Vie sur place en étant mariée mais sans travail:
Je suis entièrement d'accord avec tout ce qui a été dit, en particulier en ce qui concerne une vie de (jeune) couple avec toute la famille en permanence à vos côtés. Nos habitudes sont différentes, le noyau familial est omniprésent, il est très difficile de s'y soustraire, même si la maison est grande ! Et même si cela part de bonnes intentions, les Cubains ont tendance à s'occuper de tout.. et surtout des affaires des autres ! Tout est prétexte à commentaire, une vie privée (même si on a rien à cacher) est quasi impossible... Personnellement, j'ai toujours refusé de vivre dans/avec la famille de mon mari (mais j'avais mon propre petit appartement... par bonheur). Cela n'a pas empêché de bonnes relations, de fréquentes visites, des coup de main en cas de nécessité... mais toujours la possibilité de se "retirer" dans ses quatre murs, d'y recevoir qui nous voulions, etc. Au début, cela a été difficile à "imposer", à faire comprendre... mais je ne l'ai jamais regretté. Actuellement, pour diverses raisons, nous vivons en Suisse (depuis 1995). Lorsque mon mari va seul à Cuba visiter sa famille, il loge chez eux, bien sûr. Lorsque j'y vais seule, je loge chez une amie. Et lorsque nous y allons ensemble, des amis nous prêtent leur appartement (nous payons les frais courants plus un truc dont ils ont besoin, par exemple une machine à laver !).
Soutien à la famille:
A l'époque, avant la légalisation du $, il me semble que le conjoint de l'étranger était moins sollicité ! Notre solution actuelle: nous avons fixé ensemble une limite que nous ne voulons/pouvons pas dépasser et nous l'avons communiquée sans détours. Il y a bien eu quelques tentatives, quelques grincements et larmes (il y a toujours une urgence quelque part !), mais nous avons "tenu bon"... L'important, c'est que la famille puisse compter sur la régularité des envois, et ils ont ainsi appris à prévoir, à évaluer l'utilité d'une dépense, au besoin à économiser. Nous avons aussi toujours clairement dit que nos revenus provenaient de notre travail et qu'il s'agissait de "gérer" au mieux notre budget pour pouvoir tourner en Suisse... tout en n'oubliant pas nos proches à Cuba. Le message est passé...
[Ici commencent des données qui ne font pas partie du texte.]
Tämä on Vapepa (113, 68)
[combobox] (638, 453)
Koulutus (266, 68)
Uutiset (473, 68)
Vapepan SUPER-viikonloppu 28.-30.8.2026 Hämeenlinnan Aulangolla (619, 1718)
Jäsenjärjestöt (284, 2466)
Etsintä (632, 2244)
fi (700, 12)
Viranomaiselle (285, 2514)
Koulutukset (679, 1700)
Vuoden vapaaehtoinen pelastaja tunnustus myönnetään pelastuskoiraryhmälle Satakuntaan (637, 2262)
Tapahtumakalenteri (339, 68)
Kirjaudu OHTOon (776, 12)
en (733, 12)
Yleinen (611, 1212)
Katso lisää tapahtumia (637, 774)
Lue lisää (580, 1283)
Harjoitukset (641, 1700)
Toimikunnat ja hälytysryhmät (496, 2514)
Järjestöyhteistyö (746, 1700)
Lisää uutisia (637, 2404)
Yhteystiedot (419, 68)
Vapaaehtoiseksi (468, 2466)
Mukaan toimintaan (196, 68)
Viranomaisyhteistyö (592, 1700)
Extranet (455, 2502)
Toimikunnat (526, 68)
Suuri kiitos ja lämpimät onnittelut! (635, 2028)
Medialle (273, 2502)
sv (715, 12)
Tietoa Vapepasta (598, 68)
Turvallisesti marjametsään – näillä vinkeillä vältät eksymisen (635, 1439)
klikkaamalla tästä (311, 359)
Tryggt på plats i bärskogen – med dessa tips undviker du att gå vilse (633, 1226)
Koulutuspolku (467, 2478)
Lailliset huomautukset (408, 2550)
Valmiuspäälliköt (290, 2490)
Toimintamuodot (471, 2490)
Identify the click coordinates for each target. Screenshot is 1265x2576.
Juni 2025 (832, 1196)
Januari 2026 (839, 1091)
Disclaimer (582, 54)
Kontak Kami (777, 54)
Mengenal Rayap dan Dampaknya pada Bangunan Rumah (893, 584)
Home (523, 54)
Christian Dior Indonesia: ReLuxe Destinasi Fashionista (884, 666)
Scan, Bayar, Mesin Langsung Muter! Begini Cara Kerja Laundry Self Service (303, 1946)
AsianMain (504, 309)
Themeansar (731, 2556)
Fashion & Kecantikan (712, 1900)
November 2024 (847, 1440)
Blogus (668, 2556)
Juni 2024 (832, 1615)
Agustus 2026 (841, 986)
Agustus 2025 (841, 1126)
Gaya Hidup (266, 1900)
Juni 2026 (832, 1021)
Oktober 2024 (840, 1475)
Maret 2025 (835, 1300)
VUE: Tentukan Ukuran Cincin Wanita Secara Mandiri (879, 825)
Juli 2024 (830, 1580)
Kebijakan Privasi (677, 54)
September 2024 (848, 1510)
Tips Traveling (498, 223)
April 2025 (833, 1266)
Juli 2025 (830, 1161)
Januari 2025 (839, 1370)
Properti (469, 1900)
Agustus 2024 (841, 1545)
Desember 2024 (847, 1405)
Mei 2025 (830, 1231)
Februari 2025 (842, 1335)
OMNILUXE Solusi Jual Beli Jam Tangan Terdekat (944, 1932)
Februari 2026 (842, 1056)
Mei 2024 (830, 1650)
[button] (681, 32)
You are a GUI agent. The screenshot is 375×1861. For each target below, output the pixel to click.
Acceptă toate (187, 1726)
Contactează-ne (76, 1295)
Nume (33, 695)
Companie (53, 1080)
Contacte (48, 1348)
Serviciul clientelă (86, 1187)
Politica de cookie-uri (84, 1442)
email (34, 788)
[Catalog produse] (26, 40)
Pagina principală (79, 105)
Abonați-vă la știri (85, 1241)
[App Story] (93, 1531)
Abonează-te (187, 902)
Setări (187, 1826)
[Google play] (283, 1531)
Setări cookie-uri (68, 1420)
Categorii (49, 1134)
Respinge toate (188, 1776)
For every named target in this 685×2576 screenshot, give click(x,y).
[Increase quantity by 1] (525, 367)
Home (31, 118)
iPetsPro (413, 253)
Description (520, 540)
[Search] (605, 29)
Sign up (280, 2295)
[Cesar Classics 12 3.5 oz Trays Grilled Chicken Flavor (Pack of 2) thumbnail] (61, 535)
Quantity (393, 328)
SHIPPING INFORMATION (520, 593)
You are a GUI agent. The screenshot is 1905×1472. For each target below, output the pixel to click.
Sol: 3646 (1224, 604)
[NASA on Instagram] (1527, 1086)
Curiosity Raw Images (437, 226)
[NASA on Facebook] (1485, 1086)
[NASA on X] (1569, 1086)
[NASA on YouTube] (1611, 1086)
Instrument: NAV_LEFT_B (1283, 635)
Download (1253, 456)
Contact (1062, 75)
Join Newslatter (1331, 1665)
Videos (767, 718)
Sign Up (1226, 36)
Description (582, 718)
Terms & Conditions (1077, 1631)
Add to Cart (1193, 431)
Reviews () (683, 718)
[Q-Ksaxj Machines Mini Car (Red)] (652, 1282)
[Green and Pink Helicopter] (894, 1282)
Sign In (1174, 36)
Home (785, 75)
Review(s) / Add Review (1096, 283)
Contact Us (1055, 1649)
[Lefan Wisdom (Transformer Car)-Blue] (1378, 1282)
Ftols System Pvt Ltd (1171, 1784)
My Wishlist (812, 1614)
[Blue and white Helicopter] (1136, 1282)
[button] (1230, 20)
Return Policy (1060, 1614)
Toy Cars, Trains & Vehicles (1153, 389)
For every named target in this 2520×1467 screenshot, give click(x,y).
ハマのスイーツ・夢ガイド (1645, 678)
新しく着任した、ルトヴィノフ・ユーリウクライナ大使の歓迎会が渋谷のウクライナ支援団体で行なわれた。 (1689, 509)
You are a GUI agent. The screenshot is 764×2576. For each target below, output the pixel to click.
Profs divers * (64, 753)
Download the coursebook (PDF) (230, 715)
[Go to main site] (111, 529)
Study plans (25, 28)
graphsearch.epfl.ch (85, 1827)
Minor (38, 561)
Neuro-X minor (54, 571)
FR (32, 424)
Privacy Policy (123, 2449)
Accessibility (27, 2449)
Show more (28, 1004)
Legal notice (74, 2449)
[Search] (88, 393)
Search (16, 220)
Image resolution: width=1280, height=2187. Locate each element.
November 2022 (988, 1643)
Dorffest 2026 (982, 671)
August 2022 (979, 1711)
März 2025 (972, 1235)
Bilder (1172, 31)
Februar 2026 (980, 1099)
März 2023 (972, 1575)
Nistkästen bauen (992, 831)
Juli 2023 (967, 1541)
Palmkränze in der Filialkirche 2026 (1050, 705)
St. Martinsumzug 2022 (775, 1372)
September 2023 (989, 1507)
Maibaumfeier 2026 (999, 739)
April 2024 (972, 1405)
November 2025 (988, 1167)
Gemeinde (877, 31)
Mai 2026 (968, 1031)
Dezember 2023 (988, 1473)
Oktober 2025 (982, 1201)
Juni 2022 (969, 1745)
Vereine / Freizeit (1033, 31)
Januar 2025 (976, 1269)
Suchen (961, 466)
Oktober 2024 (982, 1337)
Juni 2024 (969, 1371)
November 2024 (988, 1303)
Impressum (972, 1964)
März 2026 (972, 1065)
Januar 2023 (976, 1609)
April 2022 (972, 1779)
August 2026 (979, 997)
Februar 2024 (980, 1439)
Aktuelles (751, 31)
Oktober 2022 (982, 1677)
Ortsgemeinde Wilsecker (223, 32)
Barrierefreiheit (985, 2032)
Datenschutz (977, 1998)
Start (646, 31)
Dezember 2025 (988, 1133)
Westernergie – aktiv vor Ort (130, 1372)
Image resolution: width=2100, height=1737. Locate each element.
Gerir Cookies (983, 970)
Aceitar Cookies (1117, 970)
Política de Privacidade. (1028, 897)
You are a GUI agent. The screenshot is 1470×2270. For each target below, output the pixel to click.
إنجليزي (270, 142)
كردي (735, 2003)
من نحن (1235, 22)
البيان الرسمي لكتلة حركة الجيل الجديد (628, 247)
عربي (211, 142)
Livret de rationnement/Libreta:
A l'encontre de viajecuba, je ne connais aucun(e) Cubain(e) qui n'utilise pas le livret de rationnement (obtention, dans les bodegas, d'une certaine quantité de produits de base par membre du "noyau familial" inscrit sur le livret). Mais ces quantités ne permettent pas de vivre décement. Même mariée et en résidence temporaire, tu n'y aura pas droit de toute manière.
Nationalité cubaine:
A ne demander sous aucun prétexte, même si cela est parfois tentant pour faire plaisir à son mari. On est alors soumis aux mêmes conditions que les Cubains... et il n'y a aucun avantage à en tirer, ni à l'extérieur du pays, ni à l'intérieur, au contraire (obligation de demander un visa de sortie, par exemple). Je ne sais pas à quelles conditions les Cubains donnent la nationalité à un résident étranger... mais j'imagine facilement les démarches et complications que cela doit représenter (sans parler des frais...). Mais si jamais on s'y décide quand même: je ne crois pas qu'il y ait obligation de renoncer à sa nationalité et à son passeport d'origine (en Suisse, on ne pert jamais sa nationalité). Je sais aussi que les Cubains acceptent parfaitement la double nationalité, j'ai plusieurs amis Cubains (surtout des musiciens) qui vivent à Cuba et qui ont un passeport espagnol (à cause de leur père immigré d'origine ibérique), français, etc. Ils sortent de Cuba avec leur passeport et leur autorisation cubaine, puis voyagent ensuite avec leur passeport espagnol ou français... gros avantage pour eux, ils n'ont pas besoin de visa pour la majorité des pays dans le monde !
Bon, je vais m'arrêter là. Je ne sais pas si ce message te sera utile... En résumé, je te conseille de te marier sur place après avoir vécu quelques temps avec ton amoureux (si ta venue est importante pour lui, il doit aussi pouvoir se débrouiller pour trouver quelque chose où vous loger), avoir trouvé un travail (cela t'aidera aussi a rester un peu indépendante et te garantira tes propres contacts), et de bien ouvrir les yeux et observer ce qui se passe autour de toi. En cas de malaise, te fier à ton intuition...
Si tu as d'autres questions, n'hésite pas.